Analysis of Clinical Trials Using SAS: A Practical Guide By: Alex Dmitrienko, Geert Molenberghs, Christy Chuang-Stein, and Walter Offen ISBN: 978-1-59047-504-1 Pages: 440 Order this book from our online bookstore

This book concentrates on the most important problems arising in the context of clinical trials and medical research in general. It discusses solutions to these problems based on modern statistical methods and reviews SAS techniques that help clinical researchers efficiently and rapidly implement these methods. The choice of topics reflects the International Conference on Harmonization (ICH) guidelines for the pharmaceutical industry. This book follows these recommendations and discusses the analysis of stratified data, incomplete data, multiple inferences, and issues arising in interim safety and efficacy monitoring. It also addresses other statistical problems that are very important in a clinical trials setting, including reference intervals for extreme safety and diagnostic measurements.

About the Authors

Alex Dmitrienko, Ph.D., is Principal Research Scientist, Eli Lilly and Company. He has been actively involved in biostatistical research and has published papers on multiple testing, group sequential inferences, and analysis of categorical data with clinical trial applications. Alex co-authored a recently published SAS Press book, Analysis of Clinical Trials Using SAS: A Practical Guide. His other interests include software implementation of new and existing statistical methods.

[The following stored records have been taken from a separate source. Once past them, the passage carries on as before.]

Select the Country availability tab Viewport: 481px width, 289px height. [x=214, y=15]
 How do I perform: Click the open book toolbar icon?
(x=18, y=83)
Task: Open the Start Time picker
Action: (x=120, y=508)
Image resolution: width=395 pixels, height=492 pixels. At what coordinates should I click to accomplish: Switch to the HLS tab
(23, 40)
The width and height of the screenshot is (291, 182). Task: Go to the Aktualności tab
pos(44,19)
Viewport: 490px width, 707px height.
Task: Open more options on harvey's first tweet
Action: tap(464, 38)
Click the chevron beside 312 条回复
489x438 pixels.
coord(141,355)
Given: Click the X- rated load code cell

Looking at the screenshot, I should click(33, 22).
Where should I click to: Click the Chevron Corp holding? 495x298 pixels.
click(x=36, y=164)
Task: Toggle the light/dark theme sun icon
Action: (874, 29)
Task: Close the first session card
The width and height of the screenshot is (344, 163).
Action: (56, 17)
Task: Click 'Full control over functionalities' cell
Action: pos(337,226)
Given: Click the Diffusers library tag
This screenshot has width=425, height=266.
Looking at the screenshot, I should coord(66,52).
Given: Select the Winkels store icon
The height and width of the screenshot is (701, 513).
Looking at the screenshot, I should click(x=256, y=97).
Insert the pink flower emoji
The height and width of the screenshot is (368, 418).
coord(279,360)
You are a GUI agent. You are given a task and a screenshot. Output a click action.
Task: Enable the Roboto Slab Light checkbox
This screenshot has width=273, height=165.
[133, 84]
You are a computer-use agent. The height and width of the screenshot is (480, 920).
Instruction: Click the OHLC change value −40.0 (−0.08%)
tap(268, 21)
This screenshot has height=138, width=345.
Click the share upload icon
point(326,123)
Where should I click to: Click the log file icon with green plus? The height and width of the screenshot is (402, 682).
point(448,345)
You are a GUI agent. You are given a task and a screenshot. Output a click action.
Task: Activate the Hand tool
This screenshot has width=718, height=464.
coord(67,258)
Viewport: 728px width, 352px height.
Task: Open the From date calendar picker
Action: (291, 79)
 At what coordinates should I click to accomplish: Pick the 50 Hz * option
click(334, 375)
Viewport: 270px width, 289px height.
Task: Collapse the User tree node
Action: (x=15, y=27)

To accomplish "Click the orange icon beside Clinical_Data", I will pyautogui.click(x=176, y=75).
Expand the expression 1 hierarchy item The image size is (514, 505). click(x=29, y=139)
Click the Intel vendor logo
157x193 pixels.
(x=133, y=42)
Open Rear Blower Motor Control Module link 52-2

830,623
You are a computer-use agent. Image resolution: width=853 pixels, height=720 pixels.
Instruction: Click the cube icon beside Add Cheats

Walter W. Offen, Ph.D., Research Fellow, Eli Lilly and Company, has 23 years of experience in clinical trials for numerous therapeutic areas.  He led a development team at Lilly to create a SAS-based analysis system for clinical trials, which is still in use today.  He has been involved with Pharmaceutical Research and Manufacturers of America (PhRMA) and participated in or led several PhRMA expert teams.

Christy Chuang-Stein, Ph.D., Senior Director of the Statistical Research and Consulting Center at Pfizer, has more than 20 years of experience in the pharmaceutical industry.   She has more than 80 publications in statistical and medical journals.  In addition to technical subjects dealing with statistical theory and applications, she is also interested in the development of pharmaceutical statisticians and the statistics profession in general.

Geert Molenberghs, Ph.D., Professor of Biostatistics, Center for Statistics, Limburgs Universitair Centru, Belgium, has published on incomplete and longitudinal data and is co-author, together with Geert Verbeke, of books on longitudinal data analysis, mixed models and incomplete data. He has acted as a consultant for several pharmaceutical companies, research institutes and the government.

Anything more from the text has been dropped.